Woodworking RX: 3 Fast Fixes for Flawed FurnitureComments (0)
This article is from Issue 60 of Woodcraft Magazine.
Quick-and-easy cosmetic surgery
By Joe Hurst-Wajszczuk
With antique furniture, a collection of scratches, divots, and chips is considered “character.” In stark contrast, the first scratch that appears on a brand-new table or dent that happens when carrying a chair through a doorway often sparks language too colorful for school-age kids. Here’s the good news: With a little know-how, your choices don’t have to be limited to either refinishing or resignation.
For years, finishing experts and woodworkers have been performing on-site cosmetic surgery quickly and easily with the help of a small and affordable collection of easy-to-use repair products. Here are three popular remedies and tips for putting them to use.
Like a ready-to-use artist’s brush, touch-up pens provide a fast, convenient, and controllable concealer for scratches and worn edges. After selecting the appropriate hue, simply wipe the pen’s tip on the damage, allow a few seconds for the dye to dry, and then wipe off the excess with a rag. Pens are available in dozens of hues and can be combined to produce the perfect match. (Keep in mind that colors tend to darken when they soak into wood.)

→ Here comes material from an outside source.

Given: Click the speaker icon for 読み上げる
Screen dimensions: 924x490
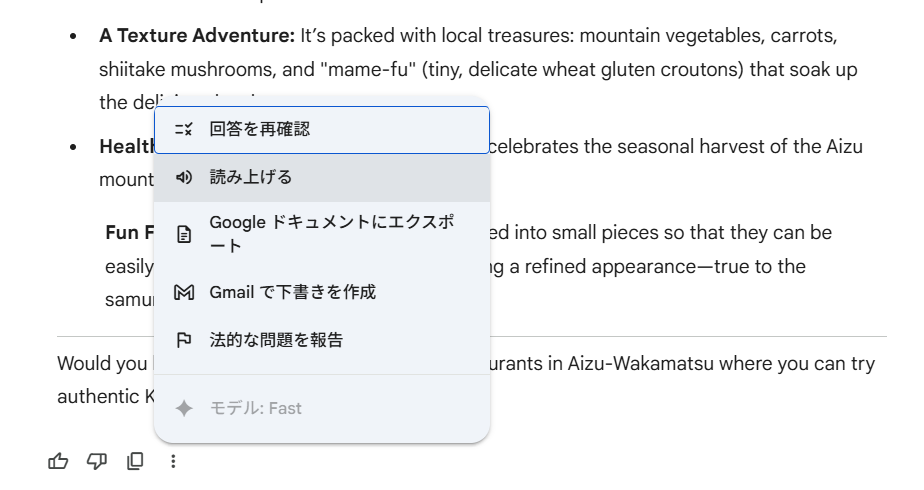Looking at the screenshot, I should 183,177.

To replicate the sheen of the surrounding topcoat, top off the fix off with a finish pen. (In a pinch, you can also apply canned lacquer with a toothpick.) To fill the damaged area–also called “doping in”–simply apply the finish in light coats until the scratch is level with the surrounding surface. For the best possible patch, build the finish just above the surrounding surface, allow time to cure, and then sand it back with 600-grit wet/dry sandpaper, lubricated with mineral spirits, to level off the repair.
Touch-Up pens are easy and quick, but in order to create a field-ready first-aid kit, you’ll need to stock up on a variety of colors and finish sheens. Unfortunately, pens tend to dry out if they sit too long. Unless you plan to make refinishing a pastime, buy pens when they’re needed, and record the colors that match certain pieces so that you’re prepared to deal with future scratches.
Centuries ago, stone sculptors used wax to conceal cracks and blemishes. Today, it’s still well suited for making instant, on-site repairs to chips and other damage too serious for a stain pen, such as holes left by finish nailers. Like pens, wax sticks are available individually, but it makes sense to invest in a set so that you’ll always have the correct color close at hand. When stored properly, wax sticks have a long shelf life.
To apply, level the damaged area, and then rub the stick (or mixed shavings) into the hole. Next, flatten and scrape away the excess with a knife, being careful not to create a divot. If need be, you can buff the area with a rag or soft-bristle brush to match the sheen of the surrounding finish.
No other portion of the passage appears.